Me: I say Ego, could we have a little chat
Ego: Tra-la-la-la-la-la holly….fa la la la la la la a la
Me: Ego, I know you can hear me…
Ego: It’s Christmas time, there’s no need to be afraid. At Christ…ooh look, more chocolate!!
Me: Yes, enough thank you, I neither need nor want any more chocolate, I want to talk to you
Ego: Sorry, far too busy planning our outfit for New Year’s Eve, shall you wear the red velvet or the purple, do you think?
Me: EGO! SIT!!
Ego: Sigh….go on then, what is it?
Me: First of all, I want to say how much I admire your skill and dexterity
Me: Well you’ve managed to pull the wool over my eyes for the best part of a month now and I’ve only just realised it in the last few days
Ego: Don’t know what you’re talking about. Sugared almond? Crystallised ginger?
Me: Thank you, no. And stop changing the subject. You know perfectly well what I’m talking about. You took one look at my decision to stop “doing” and start “being” and you jumped right into the gap, didn’t you?
Ego: Did I?
Me: Yes – you and your pal Mr Can’t B. Arsed.

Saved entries
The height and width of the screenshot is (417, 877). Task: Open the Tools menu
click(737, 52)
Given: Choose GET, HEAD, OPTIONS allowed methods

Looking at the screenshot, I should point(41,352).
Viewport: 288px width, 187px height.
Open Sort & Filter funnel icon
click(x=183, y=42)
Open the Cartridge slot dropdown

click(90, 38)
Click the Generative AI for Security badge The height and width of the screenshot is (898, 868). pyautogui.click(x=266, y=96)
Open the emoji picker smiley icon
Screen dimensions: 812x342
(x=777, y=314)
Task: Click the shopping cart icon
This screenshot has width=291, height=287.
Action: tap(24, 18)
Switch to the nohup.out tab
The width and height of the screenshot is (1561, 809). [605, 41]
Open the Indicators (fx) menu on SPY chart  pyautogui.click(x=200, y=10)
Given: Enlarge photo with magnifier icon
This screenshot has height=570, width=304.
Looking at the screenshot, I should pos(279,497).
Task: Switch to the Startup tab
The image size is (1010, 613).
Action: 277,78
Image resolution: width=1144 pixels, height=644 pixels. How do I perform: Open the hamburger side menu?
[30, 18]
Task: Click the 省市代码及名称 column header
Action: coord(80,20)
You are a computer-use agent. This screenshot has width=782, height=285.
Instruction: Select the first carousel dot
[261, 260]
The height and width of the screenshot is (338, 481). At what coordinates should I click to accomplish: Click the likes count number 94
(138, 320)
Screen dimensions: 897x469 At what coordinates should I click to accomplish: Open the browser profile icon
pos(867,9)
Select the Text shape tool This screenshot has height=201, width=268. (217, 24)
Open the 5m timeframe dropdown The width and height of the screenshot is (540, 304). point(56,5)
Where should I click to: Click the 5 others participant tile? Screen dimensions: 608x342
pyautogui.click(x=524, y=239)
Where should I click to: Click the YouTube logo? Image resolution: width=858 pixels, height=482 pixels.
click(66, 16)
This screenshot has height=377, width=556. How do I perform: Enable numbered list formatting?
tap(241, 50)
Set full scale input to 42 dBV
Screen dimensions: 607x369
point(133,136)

### STATED EXERCISE
Could you rewrite the stretch of the dialogue with Ego from "Me: Thank you, no." through "Can’t B. Arsed.", putting "friend" in place of "pal"?

### SOLUTION BELOW
Me: Thank you, no. And stop changing the subject. You know perfectly well what I’m talking about. You took one look at my decision to stop “doing” and start “being” and you jumped right into the gap, didn’t you?
Ego: Did I?
Me: Yes – you and your friend Mr Can’t B. Arsed.